**SHORT PROBLEM:**
Pull out the stretch of rows from the line containing "Where should I" through the end of the rows, copying each line word for word. Leave the pictures out of your answer.

(Word and element location rows)
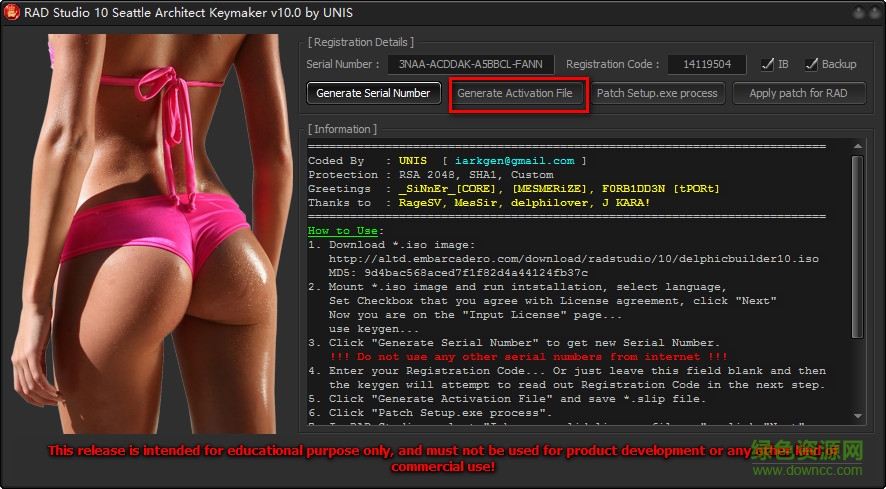Click the scrollbar down arrow in Information panel
The image size is (886, 489).
(x=857, y=416)
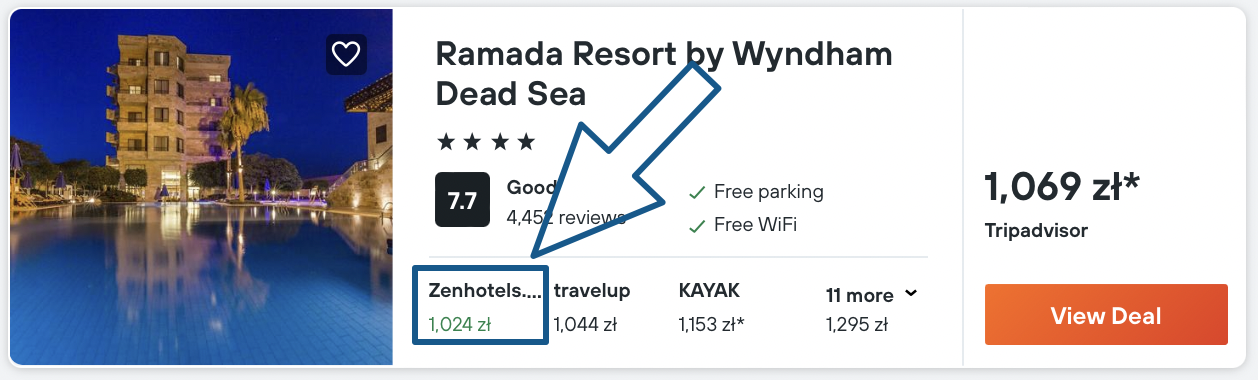Screen dimensions: 1258x380
Task: Click the Free WiFi amenity text
Action: pos(755,226)
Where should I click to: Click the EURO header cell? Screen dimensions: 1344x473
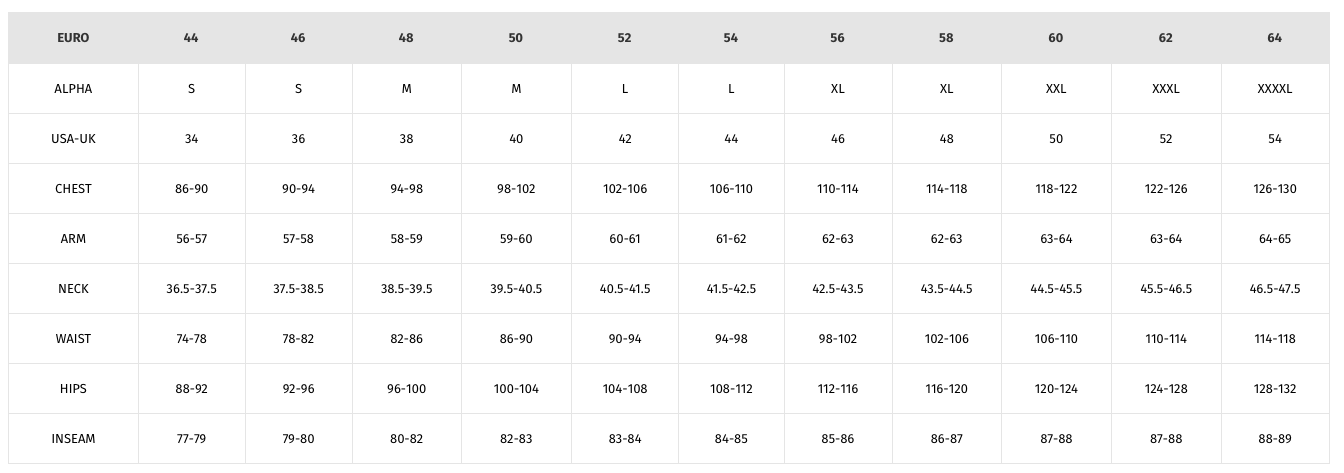pos(73,38)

**THE OUTPUT:**
Where should I click to: Click the EURO header cell? Screen dimensions: 1344x473
pos(73,38)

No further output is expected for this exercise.